The President of the United States of America, authorized by Act of Congress, July 9, 1918, takes pleasure in presenting the Distinguished Service Cross to Colonel (Air Corps) Charles Henry MacDonald, United States Army Air Forces, for extraordinary heroism in connection with military operations against an armed enemy while serving as Pilot of a P-38 Fighter Airplane in the 475th Fighter Group, Fifth Air Force, in action over Ormoc Bay, Leyte, Philippine Islands, on 7 December 1944. During the surprise landing of troops from an allied convoy at Ormoc Bay, Colonel MacDonald voluntarily led a two-plane flight of P-38's to join another flight covering the friendly shipping. On approaching the area he sighted three enemy fighters heading for our convoy, and with complete disregard for his own safety he promptly attacked the enemy flight leader. Pressing his attack close, he shot down one enemy fighter and assisted in the destruction of another. Returning to his home base for refueling, Colonel MacDonald again took off, this time leading a flight of four P-38's. While on patrol, a formation approximating seven enemy fighters jumped his flight from the rear, shooting down number three man. Though outnumbered more than two to one, Colonel MacDonald skillfully forced two of the enemy planes to break flight and in the ensuing dog-fight personally accounted for two more enemy planes, and set up another for his wing man who shot it down, thus again breaking up an enemy attack at a critical time and saving much valuable shipping. His initiative, aggressiveness and outstanding leadership in these actions enabled him to destroy three enemy aircraft and contribute to the destruction of two more, bringing his total victories to twenty-four. Colonel MacDonald's heroic action and example of leadership exemplify the highest traditions of the military service.
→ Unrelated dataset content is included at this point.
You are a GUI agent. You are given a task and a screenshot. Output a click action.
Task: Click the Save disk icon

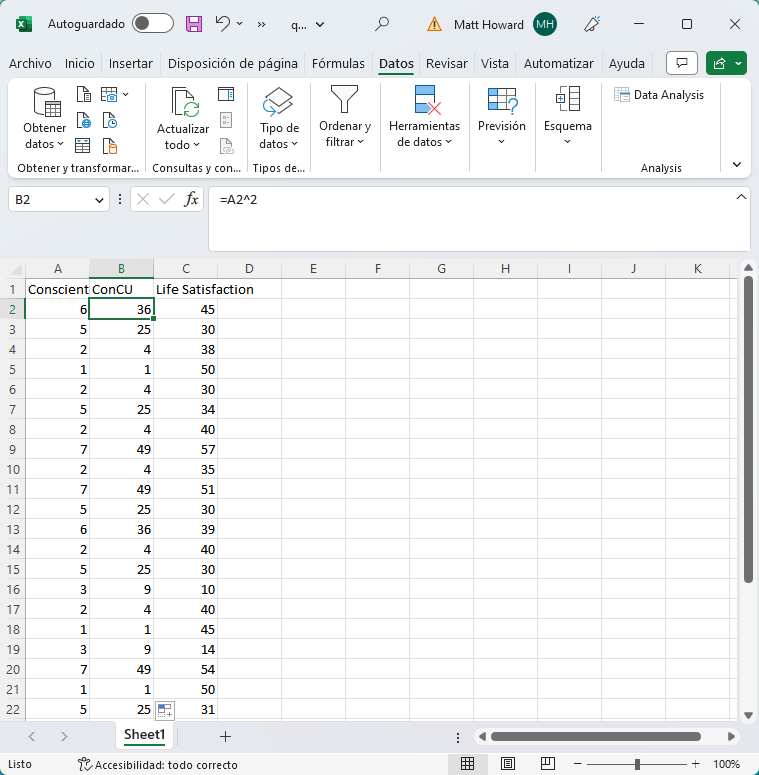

===Distinguished Service Cross citation (2nd Award)===

MacDonald, Charles H.
Colonel (Air Corps), U.S. Army Air Forces
457th Fighter Group, 5th Air Force
Date of Action: December 25, 1944

Citation:
The President of the United States of America, authorized by Act of Congress July 9, 1918, takes pleasure in presenting a Bronze Oak Leaf Cluster in lieu of a Second Award of the Distinguished Service Cross to Colonel (Air Corps) Charles Henry MacDonald (ASN: 0–22518), United States Army Air Forces, for extraordinary heroism in connection with military operations against an armed enemy while serving as Pilot of a P-38 Fighter Airplane in the 475th Fighter Group, Fifth Air Force, in aerial combat against enemy forces on 25 December 1944, in the Southwest Pacific Area of Operations. On that date, Colonel MacDonald shot down three enemy aircraft in a single engagement. It was the second time in less than three weeks that he shot down three aircraft in a single mission. Colonel MacDonald's unquestionable valor in aerial combat is in keeping with the highest traditions of the military service and reflects great credit upon himself, the 5th Air Force, and the United States Army Air Forces.